## Requirements
Output every line of the listing below from the line with "Viewport: 1316px width, 914px" up to and including the line with "Tick checkbox for" as a Markdown table with the columns Row and Line, skipping blank lines.

## Extracted data
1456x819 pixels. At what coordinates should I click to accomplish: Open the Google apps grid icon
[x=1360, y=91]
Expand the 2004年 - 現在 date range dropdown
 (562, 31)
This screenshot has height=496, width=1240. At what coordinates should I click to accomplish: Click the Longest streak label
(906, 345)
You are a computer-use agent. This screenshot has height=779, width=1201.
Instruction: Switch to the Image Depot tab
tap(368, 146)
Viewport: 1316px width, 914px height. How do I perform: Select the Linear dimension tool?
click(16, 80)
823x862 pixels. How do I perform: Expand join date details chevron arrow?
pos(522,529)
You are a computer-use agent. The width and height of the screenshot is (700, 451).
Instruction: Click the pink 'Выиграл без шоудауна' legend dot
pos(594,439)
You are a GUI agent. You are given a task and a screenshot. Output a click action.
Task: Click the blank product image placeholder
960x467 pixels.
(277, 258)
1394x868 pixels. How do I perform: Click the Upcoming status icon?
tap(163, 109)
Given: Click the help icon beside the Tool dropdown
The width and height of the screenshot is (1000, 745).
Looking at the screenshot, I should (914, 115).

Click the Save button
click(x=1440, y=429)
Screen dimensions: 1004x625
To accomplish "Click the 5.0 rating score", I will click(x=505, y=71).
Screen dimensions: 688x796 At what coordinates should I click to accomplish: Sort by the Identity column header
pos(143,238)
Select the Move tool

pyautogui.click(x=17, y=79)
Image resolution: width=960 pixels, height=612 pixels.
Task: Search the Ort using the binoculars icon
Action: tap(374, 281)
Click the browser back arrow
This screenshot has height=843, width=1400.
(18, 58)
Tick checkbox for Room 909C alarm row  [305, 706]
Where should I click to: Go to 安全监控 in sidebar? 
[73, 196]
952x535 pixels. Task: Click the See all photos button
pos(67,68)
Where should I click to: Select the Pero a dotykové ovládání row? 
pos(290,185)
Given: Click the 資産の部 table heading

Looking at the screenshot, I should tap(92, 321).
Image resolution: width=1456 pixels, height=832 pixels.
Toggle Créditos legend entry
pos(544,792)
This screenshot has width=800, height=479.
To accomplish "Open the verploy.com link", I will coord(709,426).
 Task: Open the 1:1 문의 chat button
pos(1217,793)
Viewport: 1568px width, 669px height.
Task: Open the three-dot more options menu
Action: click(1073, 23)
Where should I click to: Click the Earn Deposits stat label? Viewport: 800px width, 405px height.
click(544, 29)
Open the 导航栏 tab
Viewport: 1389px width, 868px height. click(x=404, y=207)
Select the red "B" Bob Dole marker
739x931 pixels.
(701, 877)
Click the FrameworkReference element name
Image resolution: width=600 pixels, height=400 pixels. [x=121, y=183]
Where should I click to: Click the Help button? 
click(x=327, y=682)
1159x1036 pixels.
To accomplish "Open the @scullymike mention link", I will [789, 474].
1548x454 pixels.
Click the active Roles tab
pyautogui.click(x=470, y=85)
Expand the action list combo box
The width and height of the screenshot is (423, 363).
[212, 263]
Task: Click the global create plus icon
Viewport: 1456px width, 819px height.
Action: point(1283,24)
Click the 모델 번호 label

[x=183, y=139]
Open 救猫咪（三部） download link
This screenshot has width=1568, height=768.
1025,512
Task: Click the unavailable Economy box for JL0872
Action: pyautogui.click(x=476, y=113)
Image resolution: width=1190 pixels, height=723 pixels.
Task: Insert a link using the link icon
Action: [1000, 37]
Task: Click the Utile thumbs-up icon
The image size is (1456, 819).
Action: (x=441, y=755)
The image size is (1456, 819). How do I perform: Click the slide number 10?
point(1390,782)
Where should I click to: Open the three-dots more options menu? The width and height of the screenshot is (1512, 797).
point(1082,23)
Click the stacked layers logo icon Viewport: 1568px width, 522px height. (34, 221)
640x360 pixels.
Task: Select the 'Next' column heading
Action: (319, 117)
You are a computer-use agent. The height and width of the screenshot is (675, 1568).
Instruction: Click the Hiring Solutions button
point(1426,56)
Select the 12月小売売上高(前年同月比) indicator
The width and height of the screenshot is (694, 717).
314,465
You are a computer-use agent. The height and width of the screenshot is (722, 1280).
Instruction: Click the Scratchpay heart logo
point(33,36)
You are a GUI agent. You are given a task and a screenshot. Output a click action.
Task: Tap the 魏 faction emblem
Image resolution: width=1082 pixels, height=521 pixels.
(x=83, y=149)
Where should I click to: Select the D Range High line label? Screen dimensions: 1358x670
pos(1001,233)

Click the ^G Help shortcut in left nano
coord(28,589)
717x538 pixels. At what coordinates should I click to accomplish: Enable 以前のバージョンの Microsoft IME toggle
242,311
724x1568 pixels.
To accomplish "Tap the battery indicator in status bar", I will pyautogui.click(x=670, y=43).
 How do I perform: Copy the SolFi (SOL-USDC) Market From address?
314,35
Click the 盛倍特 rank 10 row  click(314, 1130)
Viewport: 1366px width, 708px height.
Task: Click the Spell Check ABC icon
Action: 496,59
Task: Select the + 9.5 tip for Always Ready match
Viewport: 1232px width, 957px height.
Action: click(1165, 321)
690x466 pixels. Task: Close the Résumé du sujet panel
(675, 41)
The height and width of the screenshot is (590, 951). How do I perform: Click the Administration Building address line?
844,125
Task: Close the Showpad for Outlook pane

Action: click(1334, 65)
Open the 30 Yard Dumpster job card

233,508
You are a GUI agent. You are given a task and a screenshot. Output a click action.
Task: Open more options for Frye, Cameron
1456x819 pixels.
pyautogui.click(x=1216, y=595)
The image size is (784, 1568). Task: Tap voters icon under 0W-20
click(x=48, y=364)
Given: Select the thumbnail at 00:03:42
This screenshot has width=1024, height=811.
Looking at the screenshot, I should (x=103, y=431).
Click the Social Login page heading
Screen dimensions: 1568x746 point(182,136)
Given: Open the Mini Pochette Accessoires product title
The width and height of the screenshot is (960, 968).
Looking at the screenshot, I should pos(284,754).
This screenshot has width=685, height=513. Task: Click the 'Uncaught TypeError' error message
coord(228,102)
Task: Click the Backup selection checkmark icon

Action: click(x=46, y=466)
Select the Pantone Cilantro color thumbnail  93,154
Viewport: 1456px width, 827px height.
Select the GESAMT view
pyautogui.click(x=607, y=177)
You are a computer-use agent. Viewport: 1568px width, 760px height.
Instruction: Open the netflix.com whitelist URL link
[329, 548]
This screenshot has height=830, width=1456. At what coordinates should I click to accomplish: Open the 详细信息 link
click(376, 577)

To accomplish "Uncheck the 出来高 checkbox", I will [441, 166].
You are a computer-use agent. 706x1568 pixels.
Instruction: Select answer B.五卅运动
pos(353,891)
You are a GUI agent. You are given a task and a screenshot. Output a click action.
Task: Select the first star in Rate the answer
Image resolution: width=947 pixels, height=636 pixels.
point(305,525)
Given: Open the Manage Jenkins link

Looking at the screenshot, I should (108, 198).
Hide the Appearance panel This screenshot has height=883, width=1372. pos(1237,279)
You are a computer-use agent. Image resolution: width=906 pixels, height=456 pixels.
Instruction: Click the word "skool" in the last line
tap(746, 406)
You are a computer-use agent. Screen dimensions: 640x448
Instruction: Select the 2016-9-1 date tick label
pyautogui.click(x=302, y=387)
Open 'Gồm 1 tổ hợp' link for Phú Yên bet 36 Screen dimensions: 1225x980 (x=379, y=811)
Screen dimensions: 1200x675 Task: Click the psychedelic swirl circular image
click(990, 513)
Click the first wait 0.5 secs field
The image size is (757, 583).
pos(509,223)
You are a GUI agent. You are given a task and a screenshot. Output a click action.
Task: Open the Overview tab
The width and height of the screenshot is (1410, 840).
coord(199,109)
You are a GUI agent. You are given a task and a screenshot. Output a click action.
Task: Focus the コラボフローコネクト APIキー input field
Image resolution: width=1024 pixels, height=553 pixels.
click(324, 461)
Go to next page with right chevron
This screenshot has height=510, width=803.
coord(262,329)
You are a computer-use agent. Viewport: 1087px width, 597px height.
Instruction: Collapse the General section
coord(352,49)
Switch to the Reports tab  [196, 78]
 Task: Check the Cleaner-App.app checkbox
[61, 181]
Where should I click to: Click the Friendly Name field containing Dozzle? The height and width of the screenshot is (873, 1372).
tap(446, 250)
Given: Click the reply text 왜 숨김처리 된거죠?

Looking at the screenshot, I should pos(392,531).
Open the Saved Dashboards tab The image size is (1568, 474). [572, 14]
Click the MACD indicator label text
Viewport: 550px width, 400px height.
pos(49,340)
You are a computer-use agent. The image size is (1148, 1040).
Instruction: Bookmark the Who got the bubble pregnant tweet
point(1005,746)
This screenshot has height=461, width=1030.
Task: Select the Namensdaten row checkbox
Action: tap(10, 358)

## Response
| Row | Line |
|---|---|
| 1 | Viewport: 1316px width, 914px height. How do I perform: Select the Linear dimension tool? |
| 2 | click(16, 80) |
| 3 | 823x862 pixels. How do I perform: Expand join date details chevron arrow? |
| 4 | pos(522,529) |
| 5 | You are a computer-use agent. The width and height of the screenshot is (700, 451). |
| 6 | Instruction: Click the pink 'Выиграл без шоудауна' legend dot |
| 7 | pos(594,439) |
| 8 | You are a GUI agent. You are given a task and a screenshot. Output a click action. |
| 9 | Task: Click the blank product image placeholder |
| 10 | 960x467 pixels. |
| 11 | (277, 258) |
| 12 | 1394x868 pixels. How do I perform: Click the Upcoming status icon? |
| 13 | tap(163, 109) |
| 14 | Given: Click the help icon beside the Tool dropdown |
| 15 | The width and height of the screenshot is (1000, 745). |
| 16 | Looking at the screenshot, I should (914, 115). |
| 17 | Click the Save button |
| 18 | click(x=1440, y=429) |
| 19 | Screen dimensions: 1004x625 |
| 20 | To accomplish "Click the 5.0 rating score", I will click(x=505, y=71). |
| 21 | Screen dimensions: 688x796 At what coordinates should I click to accomplish: Sort by the Identity column header |
| 22 | pos(143,238) |
| 23 | Select the Move tool |
| 24 | pyautogui.click(x=17, y=79) |
| 25 | Image resolution: width=960 pixels, height=612 pixels. |
| 26 | Task: Search the Ort using the binoculars icon |
| 27 | Action: tap(374, 281) |
| 28 | Click the browser back arrow |
| 29 | This screenshot has height=843, width=1400. |
| 30 | (18, 58) |
| 31 | Tick checkbox for Room 909C alarm row  [305, 706] |